*** Opening of ENTRIES SUPPLIED ***
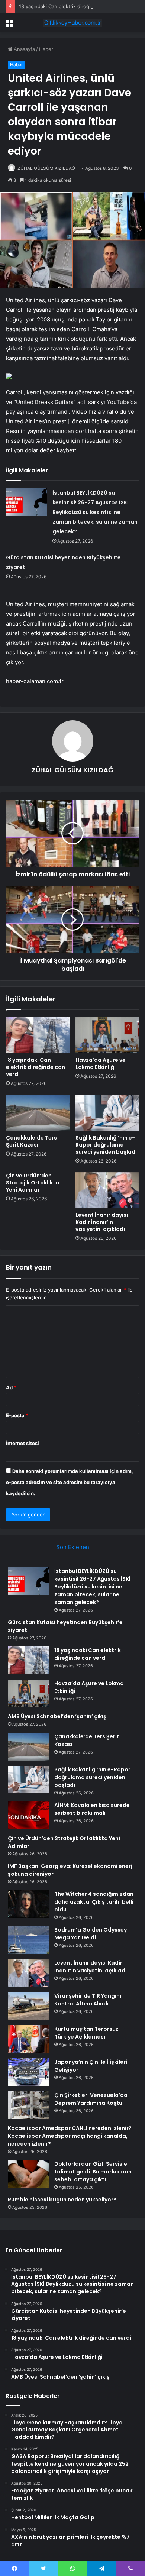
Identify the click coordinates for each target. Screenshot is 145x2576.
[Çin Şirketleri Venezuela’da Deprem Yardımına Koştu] (28, 2105)
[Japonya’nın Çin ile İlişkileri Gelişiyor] (28, 2072)
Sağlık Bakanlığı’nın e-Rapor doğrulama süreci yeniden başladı (106, 1145)
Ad (11, 1387)
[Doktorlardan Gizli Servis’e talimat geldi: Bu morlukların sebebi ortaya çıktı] (28, 2174)
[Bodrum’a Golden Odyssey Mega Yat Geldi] (28, 1940)
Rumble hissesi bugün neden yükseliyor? (62, 2199)
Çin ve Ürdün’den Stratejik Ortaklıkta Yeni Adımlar (32, 1182)
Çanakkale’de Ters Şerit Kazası (31, 1141)
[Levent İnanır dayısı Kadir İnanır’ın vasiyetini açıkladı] (107, 1190)
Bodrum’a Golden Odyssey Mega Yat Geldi (90, 1933)
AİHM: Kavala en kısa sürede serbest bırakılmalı (92, 1809)
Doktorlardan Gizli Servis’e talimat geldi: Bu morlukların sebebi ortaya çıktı (93, 2171)
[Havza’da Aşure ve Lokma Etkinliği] (107, 1035)
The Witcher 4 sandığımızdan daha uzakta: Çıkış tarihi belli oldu (93, 1901)
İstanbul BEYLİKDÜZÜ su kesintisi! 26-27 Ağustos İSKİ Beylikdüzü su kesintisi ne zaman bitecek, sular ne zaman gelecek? (95, 512)
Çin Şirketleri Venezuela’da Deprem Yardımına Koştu (91, 2099)
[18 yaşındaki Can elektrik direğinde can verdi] (38, 1035)
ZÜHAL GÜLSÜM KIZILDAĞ (46, 168)
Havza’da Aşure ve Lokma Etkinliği (100, 1063)
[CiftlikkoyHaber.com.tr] (72, 23)
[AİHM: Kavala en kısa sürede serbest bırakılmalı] (28, 1815)
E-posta (17, 1415)
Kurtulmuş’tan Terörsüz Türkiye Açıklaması (86, 2032)
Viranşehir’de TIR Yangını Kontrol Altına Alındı (87, 1999)
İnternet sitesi (22, 1443)
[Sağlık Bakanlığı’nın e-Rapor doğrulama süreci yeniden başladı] (107, 1112)
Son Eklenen (72, 1547)
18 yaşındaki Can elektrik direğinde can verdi (70, 6)
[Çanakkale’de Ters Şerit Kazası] (38, 1112)
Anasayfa (23, 49)
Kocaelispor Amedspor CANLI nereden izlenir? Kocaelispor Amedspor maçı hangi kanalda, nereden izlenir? (70, 2135)
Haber (46, 49)
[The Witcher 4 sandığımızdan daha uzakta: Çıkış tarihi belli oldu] (28, 1904)
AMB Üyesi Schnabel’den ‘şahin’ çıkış (57, 1716)
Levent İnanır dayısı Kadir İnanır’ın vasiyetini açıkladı (101, 1222)
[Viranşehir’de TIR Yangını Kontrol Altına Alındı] (28, 2006)
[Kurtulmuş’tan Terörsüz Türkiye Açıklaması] (28, 2039)
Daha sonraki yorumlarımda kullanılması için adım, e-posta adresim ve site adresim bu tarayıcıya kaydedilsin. (69, 1482)
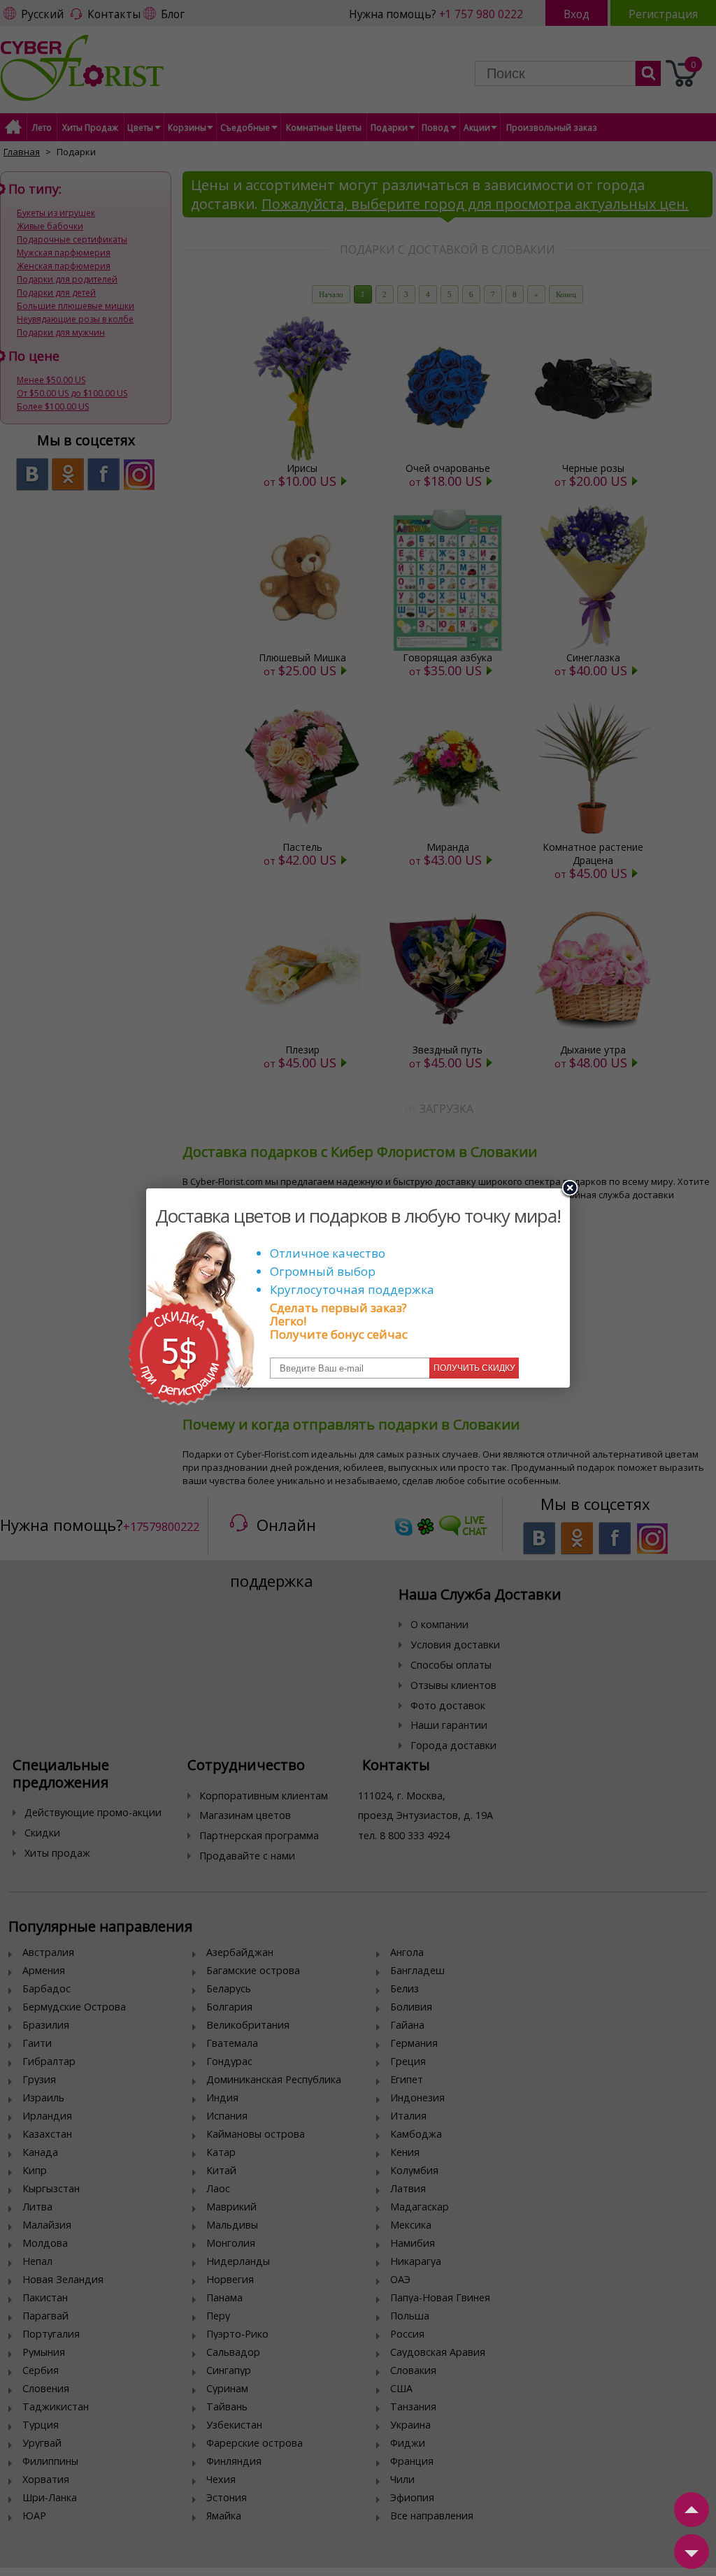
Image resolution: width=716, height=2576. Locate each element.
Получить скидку (474, 1368)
*** Close of ENTRIES SUPPLIED ***
Each line from the first line of the material above through the line containing "Çin ve Ürdün’den" is to be reproduced exactly, with both ends kept and pictures left out.

Identify the click coordinates for each target. Screenshot is 145x2576.
[Çin Şirketleri Venezuela’da Deprem Yardımına Koştu] (28, 2105)
[Japonya’nın Çin ile İlişkileri Gelişiyor] (28, 2072)
Sağlık Bakanlığı’nın e-Rapor doğrulama süreci yeniden başladı (106, 1145)
Ad (11, 1387)
[Doktorlardan Gizli Servis’e talimat geldi: Bu morlukların sebebi ortaya çıktı] (28, 2174)
[Bodrum’a Golden Odyssey Mega Yat Geldi] (28, 1940)
Rumble hissesi bugün neden yükseliyor? (62, 2199)
Çin ve Ürdün’den Stratejik Ortaklıkta Yeni Adımlar (32, 1182)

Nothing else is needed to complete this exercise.